Damit wollte man Personalausfälle durch die Omikronvariante ausgleichen. Betroffen waren die Bim-Linien 1, 5, 10, 33, 37, 42, 44 und 52. Doch für die Fahrgäste gibt es nun gute Neuigkeiten: Die Omikronwelle lässt auch bei den Wiener Linien nach, ab Montag (28. Februar) sind die Bims wieder im regulären Fahrbetrieb unterwegs.
"Durch diese kurzzeitige und geringfügige Intervall-Ausdehnung konnten wir trotz Omikron ein flächendeckendes Angebot im Öffi-Netz aufrechterhalten. Die Situation erlaubt uns nun, dass wir auf allen Linien in den Normalfahrplan zurückkehren. Seit Beginn der Pandemie halten die Wiener Linien die Stadt mobil und werden das auch weiterhin für unsere Fahrgäste tun", bekräftigt Alexandra Reinagl, Geschäftsführerin der Wiener Linien.
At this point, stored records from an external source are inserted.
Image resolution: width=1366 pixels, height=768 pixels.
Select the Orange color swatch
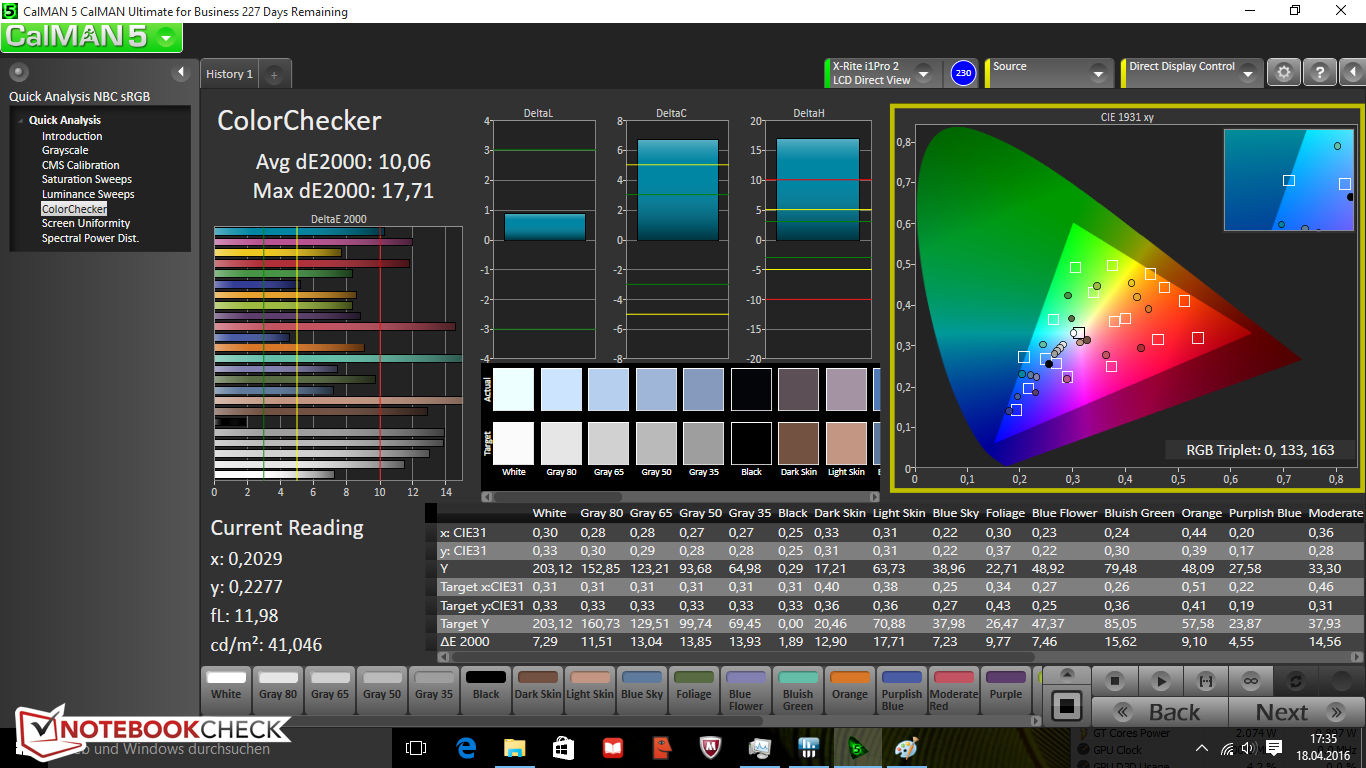pyautogui.click(x=850, y=686)
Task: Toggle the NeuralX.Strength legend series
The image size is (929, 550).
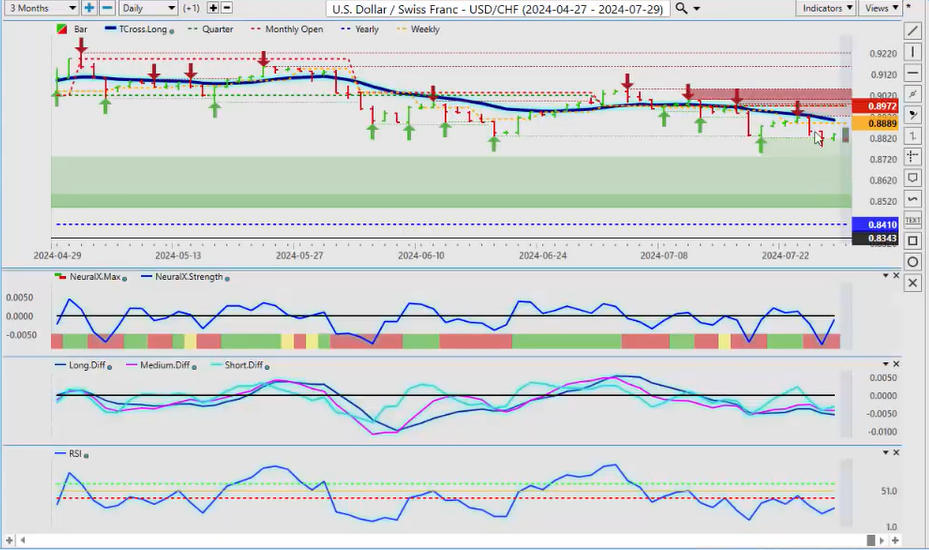Action: pyautogui.click(x=187, y=276)
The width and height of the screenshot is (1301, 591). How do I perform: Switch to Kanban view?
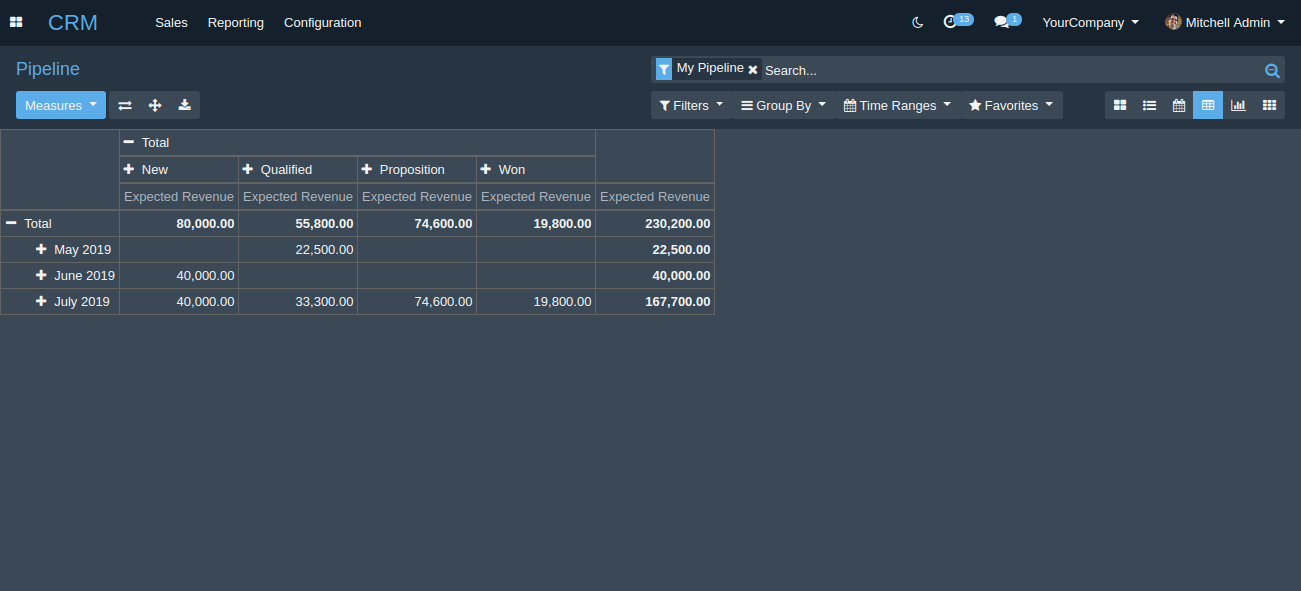pyautogui.click(x=1120, y=105)
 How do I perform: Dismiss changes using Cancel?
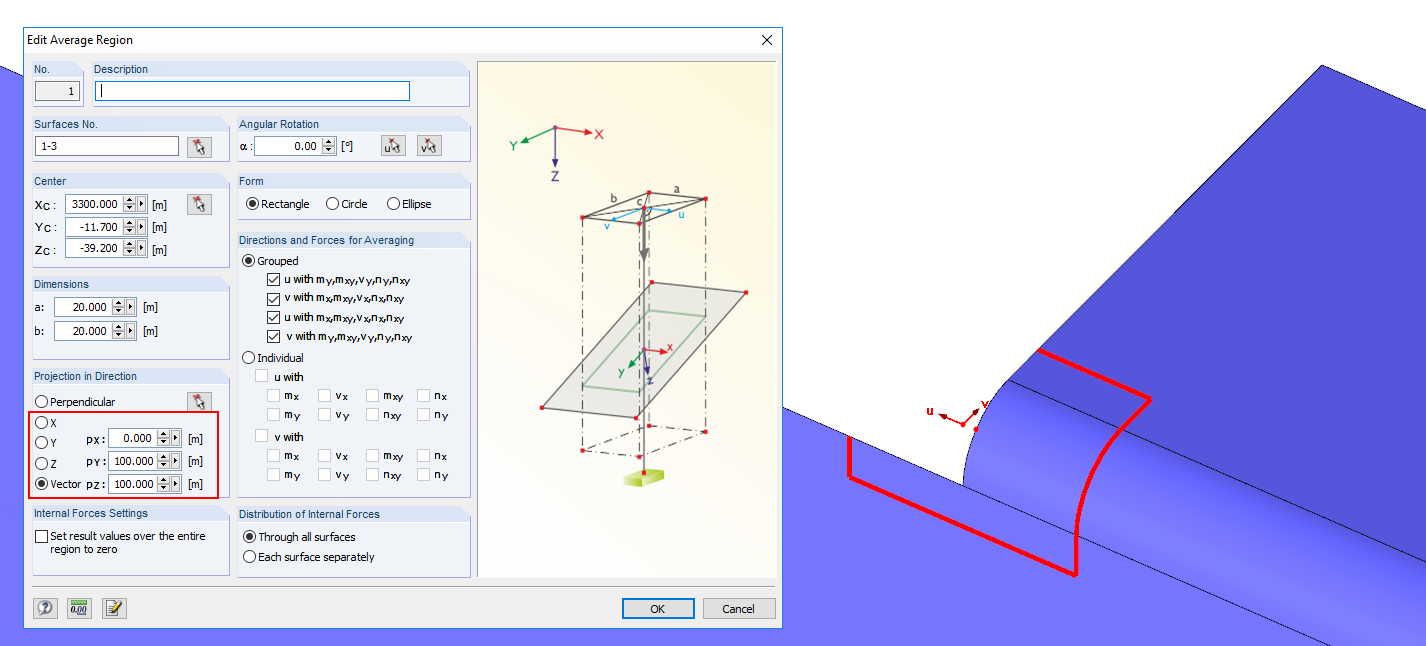tap(739, 608)
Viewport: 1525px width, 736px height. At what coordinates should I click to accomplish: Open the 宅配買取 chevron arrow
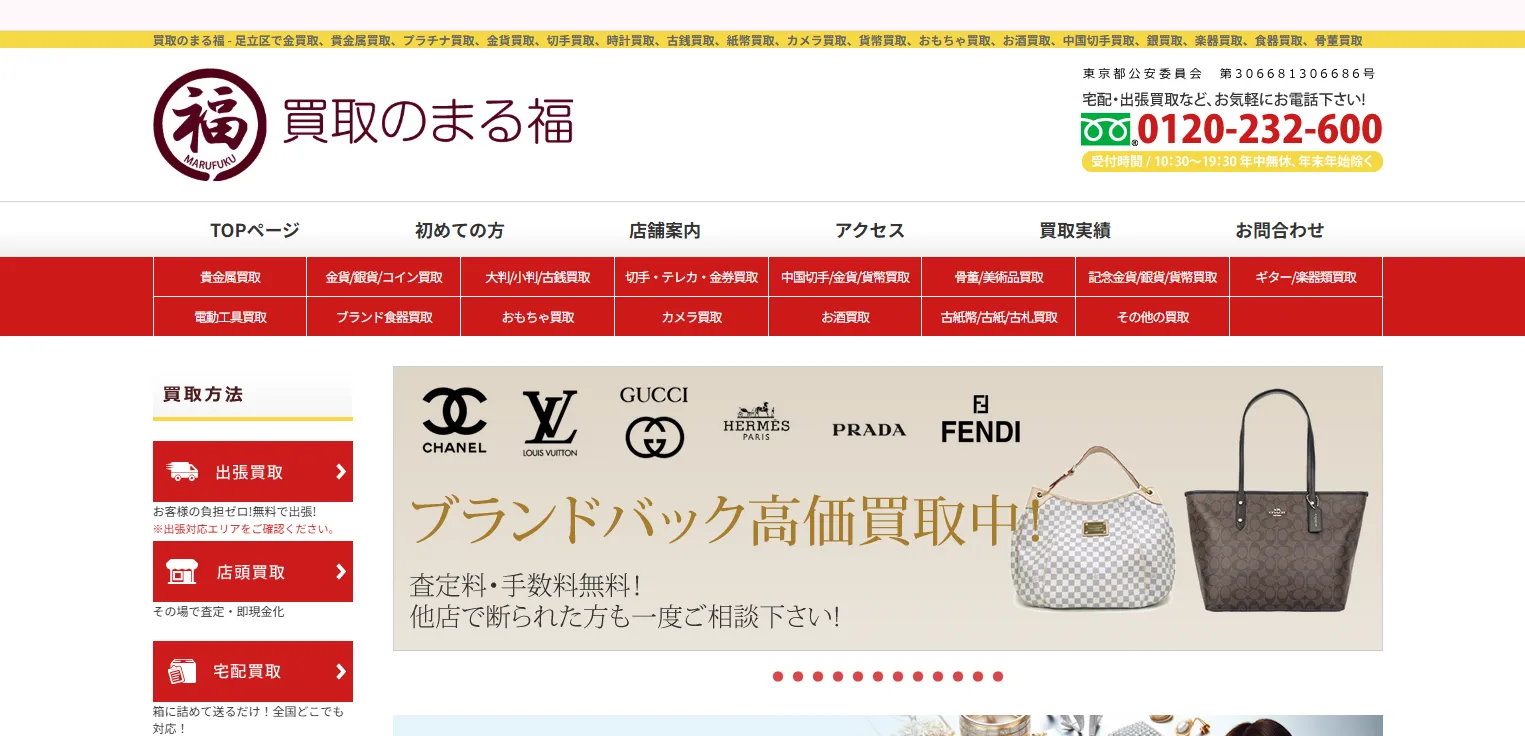[341, 671]
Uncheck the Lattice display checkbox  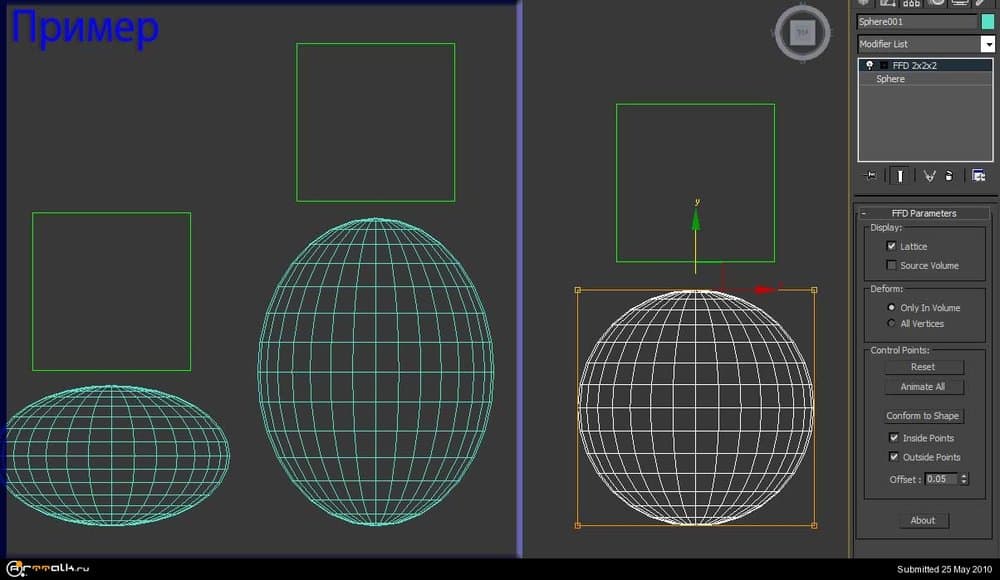(891, 246)
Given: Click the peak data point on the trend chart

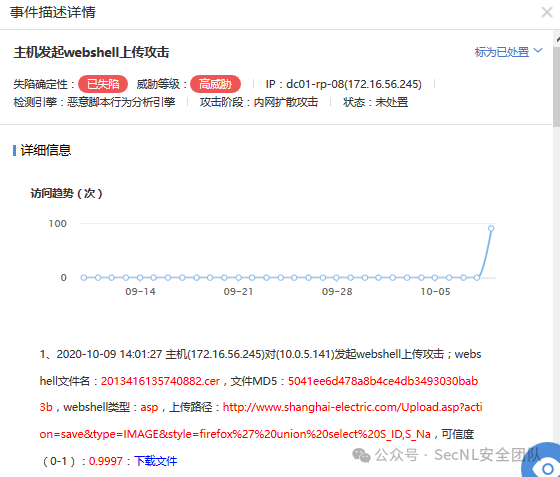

Wien Reinagl betonte, beobachten die Wiener Linien die pandemische Entwicklung sehr genau und evaluieren laufend ihr umfassendes Präventionskonzept. Darüber hinaus bleibe die FFP2-Maskentragepflicht gemäß Verordnung in allen Fahrzeugen und Stationen der Wiener Linien bestehen.